On 12/14/2012 4:15 PM, Jack Krupansky wrote:
And the "official" answer when I posed the question on the Lucene User list is that the time of day bits would still be stored in the index in spite of the precisionStep. So, it doesn't really matter very much at all what precisionStep you use for trie date fields..

As I understand it, the precisionStep parameter is all about indexing additional data (taking more memory and disk space) in order to give a major speed boost to range queries and date faceting.

More info:
http://lucene.apache.org/core/4_0_0/core/org/apache/lucene/search/NumericRangeQuery.html#precisionStepDesc

It will not result in any rounding of the actual dates contained in your index. Unless you have a special component or DIH transformer, you'd have to do any rounding before the data made it to Solr's update handler.

The default precisionStep value for the tdate fieldType in the example schema is 6. TrieDateField is a 64-bit data type. For contrast, the default precisionStep for tlong, another 64-bit value, is 8.

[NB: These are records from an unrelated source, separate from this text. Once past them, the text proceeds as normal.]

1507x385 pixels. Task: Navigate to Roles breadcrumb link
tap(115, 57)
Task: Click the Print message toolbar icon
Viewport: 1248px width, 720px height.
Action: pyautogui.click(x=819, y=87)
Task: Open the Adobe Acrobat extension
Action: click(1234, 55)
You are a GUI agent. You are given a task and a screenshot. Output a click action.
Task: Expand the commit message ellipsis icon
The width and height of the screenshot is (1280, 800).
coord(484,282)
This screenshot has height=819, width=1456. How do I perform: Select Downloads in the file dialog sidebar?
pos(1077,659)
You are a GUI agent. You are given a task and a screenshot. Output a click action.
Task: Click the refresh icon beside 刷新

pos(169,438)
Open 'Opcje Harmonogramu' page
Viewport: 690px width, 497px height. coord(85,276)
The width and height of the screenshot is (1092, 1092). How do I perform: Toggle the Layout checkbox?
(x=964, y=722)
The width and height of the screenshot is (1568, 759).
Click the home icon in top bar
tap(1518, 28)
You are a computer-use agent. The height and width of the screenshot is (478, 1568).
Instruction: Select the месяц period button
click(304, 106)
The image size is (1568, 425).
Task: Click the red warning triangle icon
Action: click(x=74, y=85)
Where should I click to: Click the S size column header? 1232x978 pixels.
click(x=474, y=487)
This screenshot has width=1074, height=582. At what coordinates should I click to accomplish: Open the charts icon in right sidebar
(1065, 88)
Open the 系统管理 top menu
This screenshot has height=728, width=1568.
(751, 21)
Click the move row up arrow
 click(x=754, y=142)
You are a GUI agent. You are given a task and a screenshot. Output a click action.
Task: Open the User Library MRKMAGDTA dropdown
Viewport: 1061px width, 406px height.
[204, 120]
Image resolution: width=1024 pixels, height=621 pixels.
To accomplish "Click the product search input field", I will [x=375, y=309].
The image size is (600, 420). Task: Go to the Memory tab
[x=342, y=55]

My guess is that unless you expect to have a very low number of unique values in your tdate field, that you'll want to just leave it at the default of 6. Usually a date field, especially one accurate to millseconds like TrieDateField, ends up with a lot of unique values. If your data source is only accurate to one second, it might be a good idea to bump the precisionStep a little, perhaps 8-10. If the data source is less accurate than that, you can make it even higher. Finding the optimum value would require rigorous performance testing.